Au delà de réduire la mortalité et la morbidité cardiovasculaires, le but du traitement antihypertenseur est d’éviter l’évolution vers l’insuffisance rénale chez les hypertendus non insuffisants rénaux – notamment les sujets particulièrement à risque comme les diabétiques –, de retarder l’insuffisance rénale chronique terminale chez les sujets initialement insuffisants rénaux. Le rein est, avec le cœur et le cerveau, l'un des organes cibles principaux des dégâts occasionnés par l'hyperpression dans les vaisseaux.

 

 

Rappelons que l’HTA n’est qu’un des aspects du risque cardio-vasculaire, il est donc indispensable d’avoir une approche globale vis-à-vis des autres facteurs de risque cardio-vasculaire pour un patient donné.


Faut-il aussi corriger l'HTA chez les personnes âgées ?

Chez le sujet âgé et très âgé, il est démontré que la réduction progressive de la PA peut réduire l’incidence des événements cardio-vasculaires, l’insuffisance cardiaque, les AVC et le risque de démence jusqu’à l’âge de 80-85 ans. Au-delà, le bénéfice de la réduction de la PA est probable pour la réduction des AVC, mais il reste à démontrer qu’il n’est pas contre-balancé par les inconvénients.

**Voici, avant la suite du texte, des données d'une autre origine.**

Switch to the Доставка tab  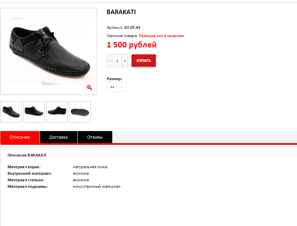[x=58, y=137]
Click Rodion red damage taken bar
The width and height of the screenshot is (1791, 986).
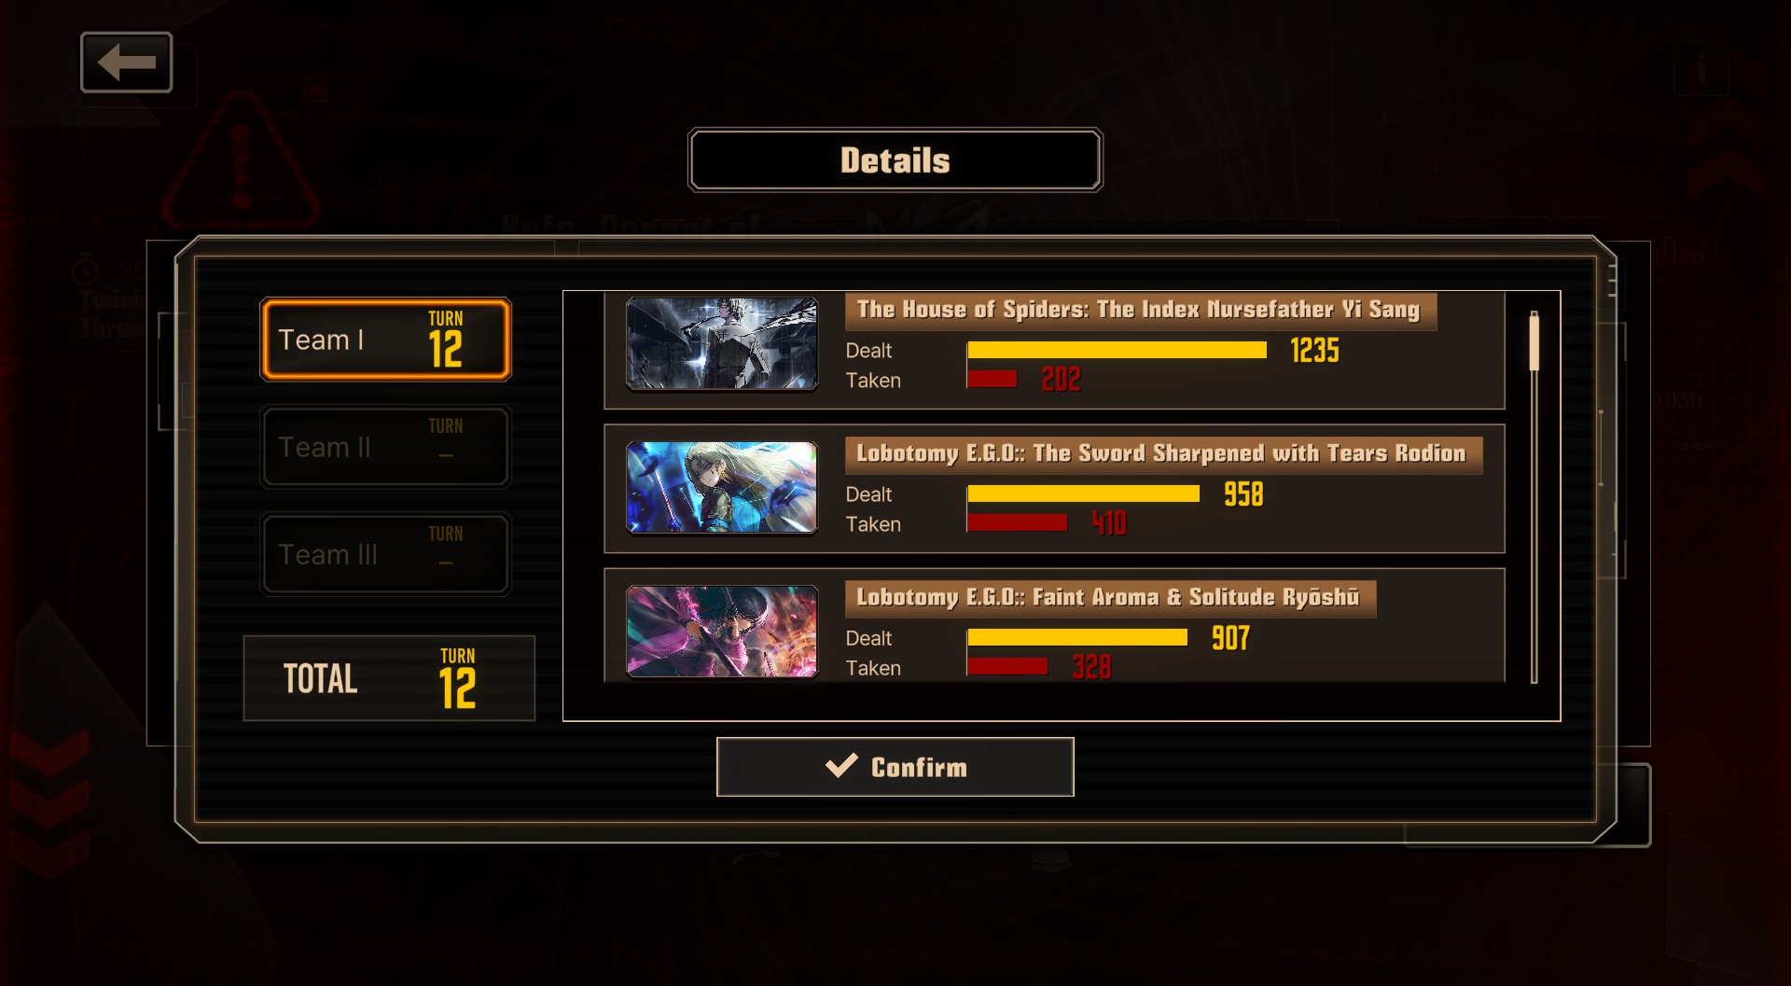point(1017,522)
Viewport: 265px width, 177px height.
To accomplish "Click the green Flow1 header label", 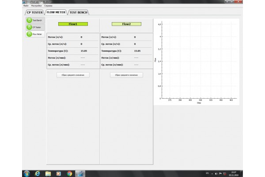I will click(73, 24).
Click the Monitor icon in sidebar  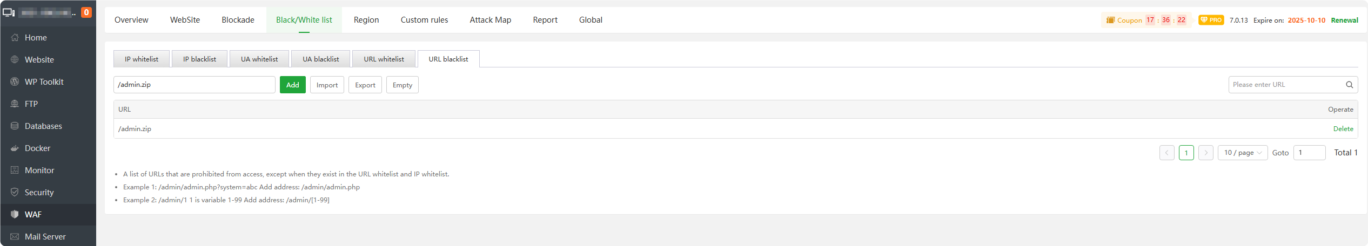click(15, 170)
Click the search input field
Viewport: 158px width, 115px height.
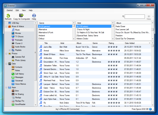pos(135,16)
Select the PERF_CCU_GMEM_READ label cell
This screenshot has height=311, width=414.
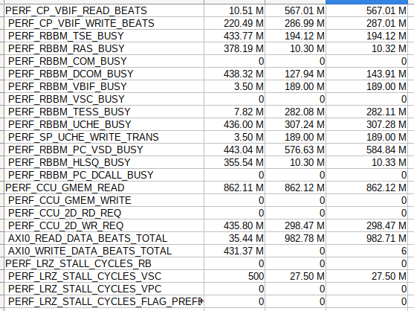pyautogui.click(x=104, y=188)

En conséquence, l'objectif est moins ambitieux et fixé à 150 mmHg / 90 mmHg.

 

Et chez le diabétique ?

A l'inverse, chez le diabétique, les objectifs tensionnels sont plus ambitieux. Les données de différentes études permettent de fixer une valeur cible de PA diastolique < 80 mmHg chez le diabétique. Pour la PA systolique, le seuil maximal reste à 130 mmHg.

 

Stratégie d’adaptation du traitement médicamenteux

La première préconisation en cas d'HTA est de corriger les mauvaises habitudes de vie. Il faut corriger l'excès de poids, arrêter de fumer et bouger 30 minutes d'activité physique soutenue par jour font déjà baisser la PA de façon significative.

Si besoin, un traitement médicamenteux sera mis en place. Il est recommandé de débuter par une monothérapie : un seul produit. Dans un deuxième temps, une bithérapie sera instaurée, en cas de réponse tensionnelle insuffisante au traitement initial.

 

Après 4 semaines d’un traitement initial, en cas d’absence totale de réponse à ce traitement ou en cas d’effets indésirables, il est recommandé de changer de classe thérapeutique.

 

Observance

Comme pour toute maladie chronique, le problème de l'observance est au centre de la prise en charge. Le premier problème est celui du dépistage de l’HTA qui est souvent tardif, d'où des retards dans le diagnostic et dans la mise en œuvre du traitement. L’inobservance concernant les mesures diététiques, pharmacologiques, et l’assiduité aux consultations est associée à un pronostic défavorable. Elle traduit souvent une relation médecin-malade déficiente. Une attitude d’écoute et l’instauration d’un véritable partenariat basé sur l’information et la confiance sont probablement les meilleures mesures préventives.